--- Information provided ---
------

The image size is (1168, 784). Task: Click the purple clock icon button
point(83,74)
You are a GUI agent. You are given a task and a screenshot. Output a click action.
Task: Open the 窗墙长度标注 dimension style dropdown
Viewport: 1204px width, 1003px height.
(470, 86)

------

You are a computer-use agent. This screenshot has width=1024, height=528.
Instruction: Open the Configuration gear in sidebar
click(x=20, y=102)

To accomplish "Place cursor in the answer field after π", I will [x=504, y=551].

------

--- Work to be completed ---
Whenever a line in the records above contains the string "agent", copy that line.

--- Written reply ---
You are a GUI agent. You are given a task and a screenshot. Output a click action.
You are a computer-use agent. This screenshot has width=1024, height=528.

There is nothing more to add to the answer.